Early Shot of Bleecker

He looks so innocent in the picture below. I took that not long after bringing Bleecker home for the first time. How could we have known that to this day his favorite thing in the world is jumping on the back of my poor old arthritic and diabetic cat Finney, then wrapping all his legs around Finney’s belly while he chomps on his neck. He just did it again! Just now, as I started to describe it! He doesn’t chomp hard, he just wants to play.

But Finney most definitely does not want to play. We have tried to make this clear to Bleecker, but he pretends to not understand. For the millionth time: Finney, I’m sorry for bringing the monster into the house.

Early Bleecker

The Country of Ice Cream Star

I’m still reading my friend’s book, The Country of Ice Cream Star. It’s going to take me a while because of work on my own book, but it’s just blowing me away. I recently read this line in the book:

“The worst thing about a war, senyora, is that it produces war heroes.”

Aside from the death, yeah. And actually, maybe it is worse than death because making war heroes leads to even more death.

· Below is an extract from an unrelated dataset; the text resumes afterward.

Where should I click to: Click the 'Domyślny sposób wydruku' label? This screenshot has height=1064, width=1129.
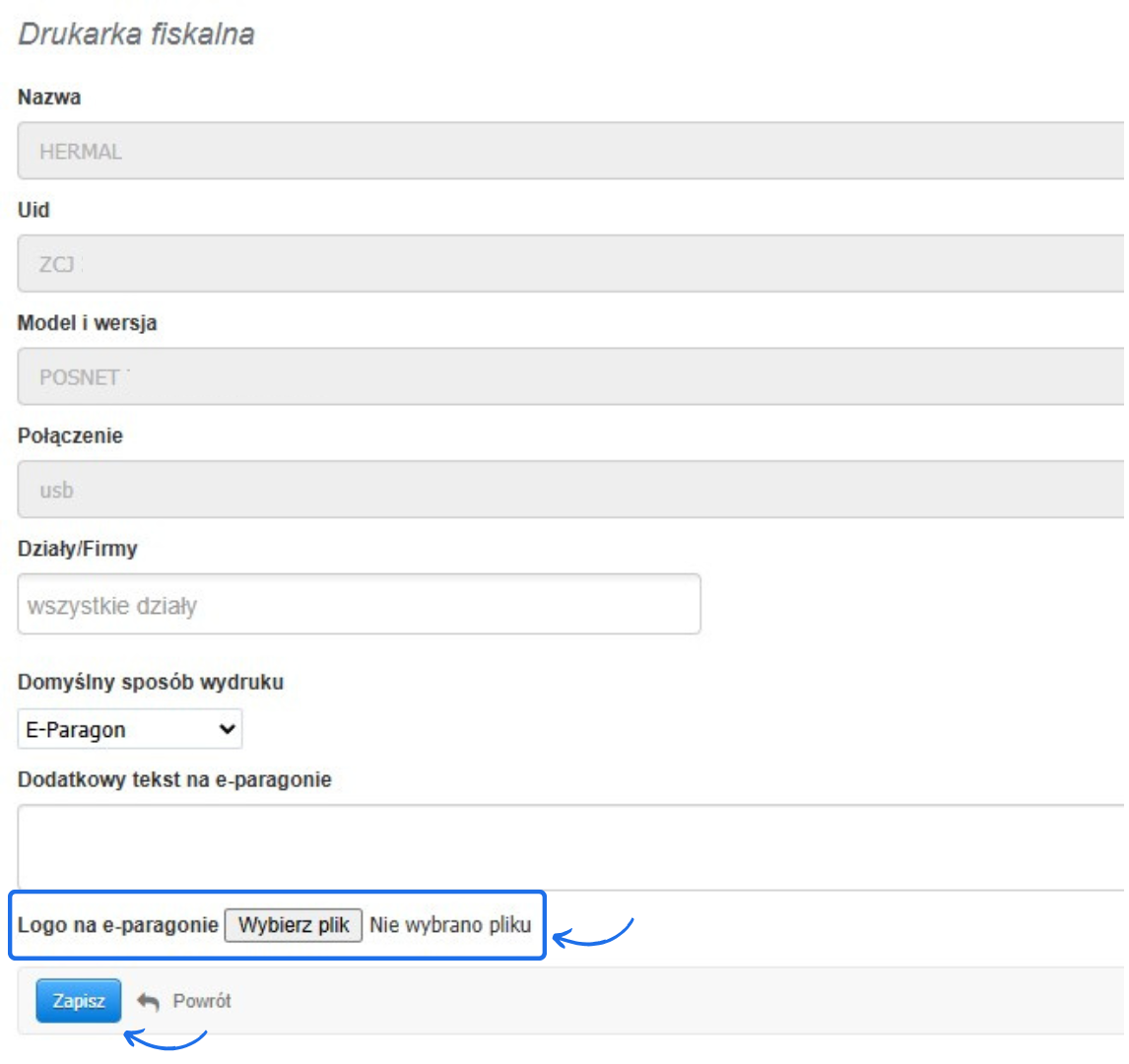pos(151,682)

Crowds at the America’s Cup. We do love a hero, don’t we? We make them all over the place.

Crowd at America's Cup, New York City, 2016

Crowd at America's Cup, New York City, 2016

Crowd at America's Cup, New York City, 2016

My Spot at Washington Square Park

See that small patch of evergreen trees in the distance? That’s my favorite spot to sit in Washington Square Park. Weirdly, I don’t have to fight for it. It’s not at all popular and there is always an entire bench free. I like to sit a little bit away from them so I look out at them.

Evergreens

Kantorei of Kansas City Kickstarter

Kantorei of Kansas City has started a Kickstarter campaign in order to record an album of Christmas music. They promise to include “previously unrecorded gems of the late Renaissance” (by Melchior Vulpius and Blasius Ammon)! There is never enough Christmas music in the world, and to have pieces we’ve never heard before is a great gift!

A view of the Municipal Building from the Hudson River. The Municipal Building is across the street from the beginning of Chambers Street, and I walk up to it whenever I visit the Municipal Archives. Is the west side higher than the east side? It can’t be, right? But this view seems elevated to me.

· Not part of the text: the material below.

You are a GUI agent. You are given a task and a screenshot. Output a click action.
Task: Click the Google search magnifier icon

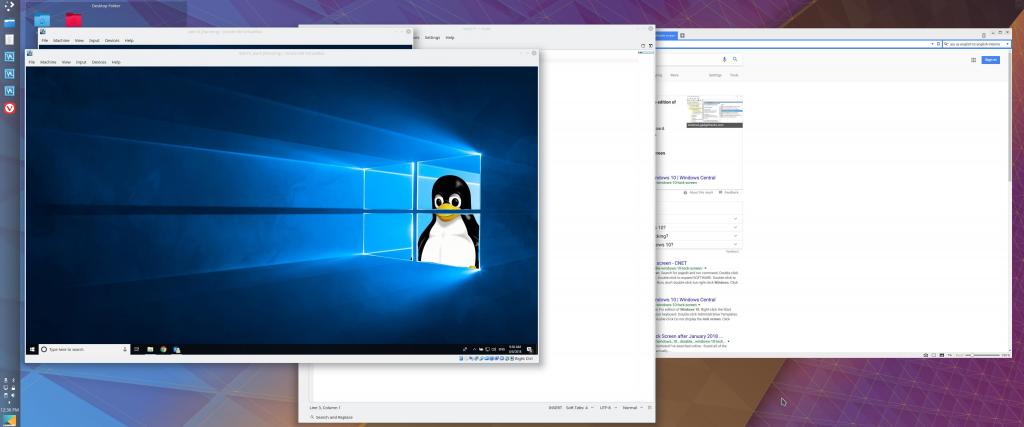click(737, 60)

Municipal Building, New York City

WWII and I Don’t Know Anything

I passed by the group pictured below on Saturday, on my way to the America’s Cup race. I asked someone what they had gathered for, it was very Russian-centric and clearly had something to do with WWII, but I couldn’t understand her answer. I was also terrified that I would reveal some gross lack of knowledge. (I googled it when I got home and decided it must have had to do with VE Day and Germany’s surrender.)

Whenever someone posts a video on Facebook where they ask people something very obvious, like the one I just watched asking people about WWII coincidentally, I feel pity for the people who don’t know anything. One person had never heard of WWII, another had never heard of Hitler, another couldn’t name the countries we were fighting against.

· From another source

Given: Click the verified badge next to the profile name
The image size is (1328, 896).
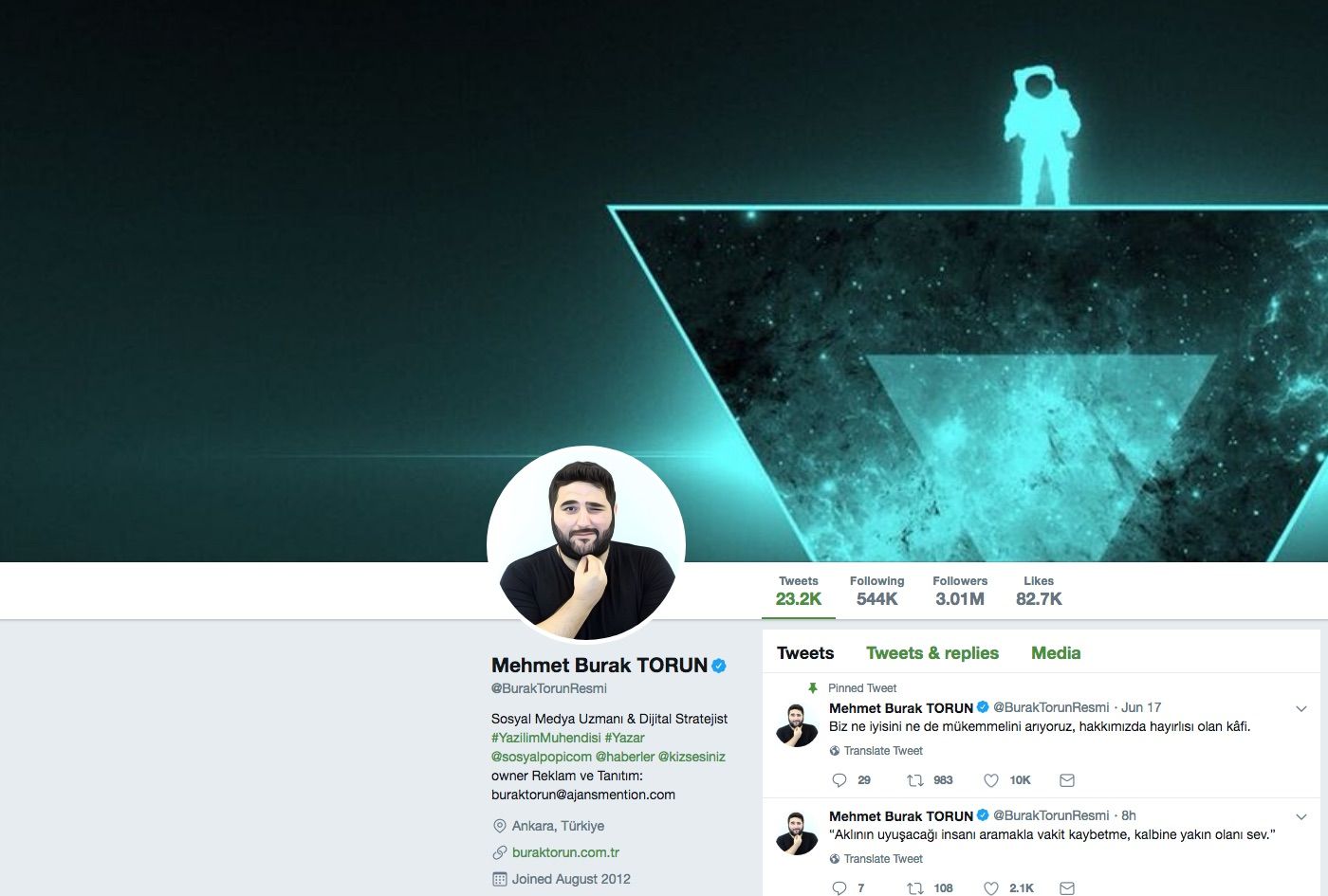Looking at the screenshot, I should (719, 666).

First, I panic when I’m put on the spot about what I know. My mind goes blank. Second, I’ve forgotten a lot of what I once knew. Third, I can’t think of a third. Oh. Third, I’m not very educated to begin with, except in areas that coincide with my various obsessions.

My big fear is someone is going to shove a camera in my face and ask me to name a supreme court justice and the only names I will be able to come up with, if any, will be the conservative judges.

So I sympathize with the people being questioned in the video, and not the know-it-alls interviewing them. Except, I don’t like that the people being interviewed don’t seem to care. I think people should be educated and informed, and if I learned for the first time that there was something called World War II that was bigger and deadlier than any other war and involved nuclear bombs being dropped, genocide, and fucking so on, I’d be shocked to the core. I wouldn’t be standing there going, “Nope, never heard of it, hahaha.” Except maybe that was just a defensive response.